[Pointing rows for text and elements]

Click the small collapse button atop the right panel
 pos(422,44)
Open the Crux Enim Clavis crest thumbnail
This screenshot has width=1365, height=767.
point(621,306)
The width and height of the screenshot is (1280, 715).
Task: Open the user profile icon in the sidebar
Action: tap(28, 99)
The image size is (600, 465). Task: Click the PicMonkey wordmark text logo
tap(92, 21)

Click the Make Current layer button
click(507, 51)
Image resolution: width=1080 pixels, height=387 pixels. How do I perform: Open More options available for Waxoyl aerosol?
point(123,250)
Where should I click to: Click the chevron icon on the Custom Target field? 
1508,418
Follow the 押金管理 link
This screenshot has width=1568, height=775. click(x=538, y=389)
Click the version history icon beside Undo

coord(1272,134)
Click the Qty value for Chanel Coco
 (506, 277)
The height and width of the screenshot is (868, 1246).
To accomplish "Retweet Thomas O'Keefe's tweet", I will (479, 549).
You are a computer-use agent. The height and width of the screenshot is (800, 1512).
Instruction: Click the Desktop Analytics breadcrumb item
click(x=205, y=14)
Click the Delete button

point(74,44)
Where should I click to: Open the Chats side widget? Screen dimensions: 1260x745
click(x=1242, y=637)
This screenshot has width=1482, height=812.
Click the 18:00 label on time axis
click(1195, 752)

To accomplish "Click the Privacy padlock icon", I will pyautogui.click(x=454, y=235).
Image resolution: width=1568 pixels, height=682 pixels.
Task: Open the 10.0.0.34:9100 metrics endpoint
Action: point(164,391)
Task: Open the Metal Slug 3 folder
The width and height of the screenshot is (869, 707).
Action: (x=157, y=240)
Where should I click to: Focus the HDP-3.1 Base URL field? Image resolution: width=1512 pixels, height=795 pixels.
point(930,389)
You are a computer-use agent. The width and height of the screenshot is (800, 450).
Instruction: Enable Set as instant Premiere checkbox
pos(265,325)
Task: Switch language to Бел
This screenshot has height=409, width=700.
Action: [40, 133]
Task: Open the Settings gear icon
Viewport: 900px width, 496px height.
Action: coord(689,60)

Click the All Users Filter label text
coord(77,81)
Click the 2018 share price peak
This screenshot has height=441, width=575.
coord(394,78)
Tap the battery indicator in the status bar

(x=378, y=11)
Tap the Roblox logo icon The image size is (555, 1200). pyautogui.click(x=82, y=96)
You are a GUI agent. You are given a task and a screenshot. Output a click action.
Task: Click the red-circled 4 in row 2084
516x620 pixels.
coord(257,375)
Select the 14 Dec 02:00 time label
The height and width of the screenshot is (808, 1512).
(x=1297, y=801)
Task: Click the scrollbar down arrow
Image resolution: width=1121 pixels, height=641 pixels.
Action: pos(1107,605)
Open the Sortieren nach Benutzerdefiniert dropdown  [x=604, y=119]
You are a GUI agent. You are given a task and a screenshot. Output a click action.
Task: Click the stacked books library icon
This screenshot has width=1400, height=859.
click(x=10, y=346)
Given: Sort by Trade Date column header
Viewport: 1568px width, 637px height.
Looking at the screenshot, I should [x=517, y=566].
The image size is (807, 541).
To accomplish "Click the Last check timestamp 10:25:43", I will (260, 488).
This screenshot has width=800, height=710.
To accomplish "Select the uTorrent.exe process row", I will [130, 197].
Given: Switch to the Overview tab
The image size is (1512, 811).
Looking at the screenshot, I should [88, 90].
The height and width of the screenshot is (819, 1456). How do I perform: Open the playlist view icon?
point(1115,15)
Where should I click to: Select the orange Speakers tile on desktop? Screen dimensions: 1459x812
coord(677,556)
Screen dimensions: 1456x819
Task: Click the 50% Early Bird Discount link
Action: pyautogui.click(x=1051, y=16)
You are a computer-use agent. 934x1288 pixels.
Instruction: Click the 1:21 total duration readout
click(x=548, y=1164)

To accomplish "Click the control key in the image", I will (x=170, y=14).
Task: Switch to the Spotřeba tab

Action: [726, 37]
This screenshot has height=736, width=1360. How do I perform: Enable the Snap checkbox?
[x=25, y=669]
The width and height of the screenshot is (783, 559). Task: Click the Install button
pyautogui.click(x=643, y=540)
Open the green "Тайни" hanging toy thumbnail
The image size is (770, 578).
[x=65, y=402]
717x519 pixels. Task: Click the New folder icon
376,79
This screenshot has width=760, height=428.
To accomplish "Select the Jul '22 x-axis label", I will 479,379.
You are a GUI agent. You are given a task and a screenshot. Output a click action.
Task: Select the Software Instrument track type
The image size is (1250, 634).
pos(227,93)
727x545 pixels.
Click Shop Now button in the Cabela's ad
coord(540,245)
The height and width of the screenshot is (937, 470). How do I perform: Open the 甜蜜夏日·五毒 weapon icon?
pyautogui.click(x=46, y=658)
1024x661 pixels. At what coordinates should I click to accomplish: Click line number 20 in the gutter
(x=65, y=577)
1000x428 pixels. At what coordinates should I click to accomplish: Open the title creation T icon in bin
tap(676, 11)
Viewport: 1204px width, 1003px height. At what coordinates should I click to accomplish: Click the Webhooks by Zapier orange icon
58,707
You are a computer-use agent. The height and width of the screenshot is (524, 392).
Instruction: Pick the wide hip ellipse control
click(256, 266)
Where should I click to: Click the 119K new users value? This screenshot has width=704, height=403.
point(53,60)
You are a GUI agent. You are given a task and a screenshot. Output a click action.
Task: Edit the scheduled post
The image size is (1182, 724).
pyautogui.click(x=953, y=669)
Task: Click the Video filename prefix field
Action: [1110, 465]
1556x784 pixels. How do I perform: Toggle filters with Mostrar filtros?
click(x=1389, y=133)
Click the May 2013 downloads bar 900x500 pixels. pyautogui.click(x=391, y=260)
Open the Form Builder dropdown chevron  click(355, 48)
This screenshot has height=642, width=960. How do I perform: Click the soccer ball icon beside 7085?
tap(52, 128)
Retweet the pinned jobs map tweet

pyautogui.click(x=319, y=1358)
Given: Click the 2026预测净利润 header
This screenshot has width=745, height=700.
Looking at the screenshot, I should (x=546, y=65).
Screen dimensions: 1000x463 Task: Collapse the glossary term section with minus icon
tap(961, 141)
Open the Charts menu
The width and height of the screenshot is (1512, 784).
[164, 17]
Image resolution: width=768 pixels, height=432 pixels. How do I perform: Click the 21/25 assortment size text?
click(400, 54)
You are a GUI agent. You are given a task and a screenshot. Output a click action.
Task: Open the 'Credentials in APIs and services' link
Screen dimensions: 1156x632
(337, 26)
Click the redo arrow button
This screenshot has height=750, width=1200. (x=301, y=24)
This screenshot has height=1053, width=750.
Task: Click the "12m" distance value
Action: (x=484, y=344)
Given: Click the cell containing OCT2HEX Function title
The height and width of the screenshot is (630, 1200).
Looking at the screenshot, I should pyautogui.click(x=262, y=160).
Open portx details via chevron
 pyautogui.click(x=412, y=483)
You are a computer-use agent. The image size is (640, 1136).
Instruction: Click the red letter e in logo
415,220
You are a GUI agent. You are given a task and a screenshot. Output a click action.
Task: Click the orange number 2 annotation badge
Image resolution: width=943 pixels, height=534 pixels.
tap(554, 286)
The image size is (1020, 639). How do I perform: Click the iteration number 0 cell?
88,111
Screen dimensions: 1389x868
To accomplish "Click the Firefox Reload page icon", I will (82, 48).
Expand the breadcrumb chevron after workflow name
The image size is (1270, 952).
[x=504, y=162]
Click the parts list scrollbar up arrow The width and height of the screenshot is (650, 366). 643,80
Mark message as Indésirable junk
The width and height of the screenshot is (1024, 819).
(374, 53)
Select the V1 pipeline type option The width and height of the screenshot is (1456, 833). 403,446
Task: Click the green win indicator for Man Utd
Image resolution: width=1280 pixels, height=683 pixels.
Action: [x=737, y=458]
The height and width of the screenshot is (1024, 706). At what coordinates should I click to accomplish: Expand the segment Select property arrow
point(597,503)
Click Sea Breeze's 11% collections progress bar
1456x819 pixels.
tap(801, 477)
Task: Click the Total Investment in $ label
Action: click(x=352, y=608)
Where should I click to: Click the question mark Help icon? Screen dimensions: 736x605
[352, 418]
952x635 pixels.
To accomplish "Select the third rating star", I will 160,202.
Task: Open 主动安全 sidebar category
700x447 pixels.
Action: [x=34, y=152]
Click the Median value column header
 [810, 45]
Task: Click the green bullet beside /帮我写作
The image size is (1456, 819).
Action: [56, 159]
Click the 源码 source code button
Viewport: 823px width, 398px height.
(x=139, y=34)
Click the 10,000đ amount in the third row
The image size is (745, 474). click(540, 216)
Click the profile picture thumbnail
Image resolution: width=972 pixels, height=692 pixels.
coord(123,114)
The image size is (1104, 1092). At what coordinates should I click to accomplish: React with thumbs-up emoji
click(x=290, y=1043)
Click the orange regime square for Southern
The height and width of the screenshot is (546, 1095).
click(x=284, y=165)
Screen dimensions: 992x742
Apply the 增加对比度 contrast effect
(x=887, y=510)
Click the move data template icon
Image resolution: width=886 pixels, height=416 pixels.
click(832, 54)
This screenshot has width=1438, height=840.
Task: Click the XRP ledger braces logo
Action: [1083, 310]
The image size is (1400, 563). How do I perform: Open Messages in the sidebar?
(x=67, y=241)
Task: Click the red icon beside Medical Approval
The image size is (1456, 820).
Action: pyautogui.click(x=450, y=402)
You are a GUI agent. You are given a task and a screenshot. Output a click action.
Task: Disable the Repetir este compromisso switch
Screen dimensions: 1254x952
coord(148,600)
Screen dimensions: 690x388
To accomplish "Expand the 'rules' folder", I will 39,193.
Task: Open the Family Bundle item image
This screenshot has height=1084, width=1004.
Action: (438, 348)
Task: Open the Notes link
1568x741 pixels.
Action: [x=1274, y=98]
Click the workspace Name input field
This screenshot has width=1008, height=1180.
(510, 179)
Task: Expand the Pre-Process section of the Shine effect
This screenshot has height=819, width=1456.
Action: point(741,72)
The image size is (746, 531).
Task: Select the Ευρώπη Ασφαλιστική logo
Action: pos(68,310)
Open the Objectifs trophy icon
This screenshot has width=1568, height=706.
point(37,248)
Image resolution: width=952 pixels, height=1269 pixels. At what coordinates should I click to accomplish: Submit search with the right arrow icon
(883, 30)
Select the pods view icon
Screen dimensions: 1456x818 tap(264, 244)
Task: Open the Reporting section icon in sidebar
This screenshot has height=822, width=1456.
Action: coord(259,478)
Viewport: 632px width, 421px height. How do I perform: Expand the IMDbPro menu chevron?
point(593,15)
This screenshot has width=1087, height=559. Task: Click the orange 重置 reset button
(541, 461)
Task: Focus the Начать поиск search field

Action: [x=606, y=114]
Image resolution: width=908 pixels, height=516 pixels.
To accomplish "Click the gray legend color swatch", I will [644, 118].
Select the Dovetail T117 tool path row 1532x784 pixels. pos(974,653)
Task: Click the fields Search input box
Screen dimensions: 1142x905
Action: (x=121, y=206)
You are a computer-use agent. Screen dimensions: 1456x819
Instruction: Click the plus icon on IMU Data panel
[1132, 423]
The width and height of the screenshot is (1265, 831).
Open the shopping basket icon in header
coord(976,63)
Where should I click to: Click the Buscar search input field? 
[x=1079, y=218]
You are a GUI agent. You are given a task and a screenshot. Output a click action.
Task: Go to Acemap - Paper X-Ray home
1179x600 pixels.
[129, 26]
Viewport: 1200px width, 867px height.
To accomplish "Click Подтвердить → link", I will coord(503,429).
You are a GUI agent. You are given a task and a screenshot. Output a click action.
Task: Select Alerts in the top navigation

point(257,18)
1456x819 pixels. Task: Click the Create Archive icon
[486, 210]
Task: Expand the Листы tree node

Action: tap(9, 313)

* [Given exercise]: Reproduce the rows verbatim, beginning with the line that contains "1024x661 pixels. At" and ending after the line that contains "pyautogui.click(x=319, y=1358)".

* [Reply]:
1024x661 pixels. At what coordinates should I click to accomplish: Click line number 20 in the gutter
(x=65, y=577)
1000x428 pixels. At what coordinates should I click to accomplish: Open the title creation T icon in bin
tap(676, 11)
Viewport: 1204px width, 1003px height. At what coordinates should I click to accomplish: Click the Webhooks by Zapier orange icon
58,707
You are a computer-use agent. The height and width of the screenshot is (524, 392).
Instruction: Pick the wide hip ellipse control
click(256, 266)
Where should I click to: Click the 119K new users value? This screenshot has width=704, height=403.
point(53,60)
You are a GUI agent. You are given a task and a screenshot. Output a click action.
Task: Edit the scheduled post
The image size is (1182, 724).
pyautogui.click(x=953, y=669)
Task: Click the Video filename prefix field
Action: [1110, 465]
1556x784 pixels. How do I perform: Toggle filters with Mostrar filtros?
click(x=1389, y=133)
Click the May 2013 downloads bar 900x500 pixels. pyautogui.click(x=391, y=260)
Open the Form Builder dropdown chevron  click(355, 48)
This screenshot has height=642, width=960. How do I perform: Click the soccer ball icon beside 7085?
tap(52, 128)
Retweet the pinned jobs map tweet

pyautogui.click(x=319, y=1358)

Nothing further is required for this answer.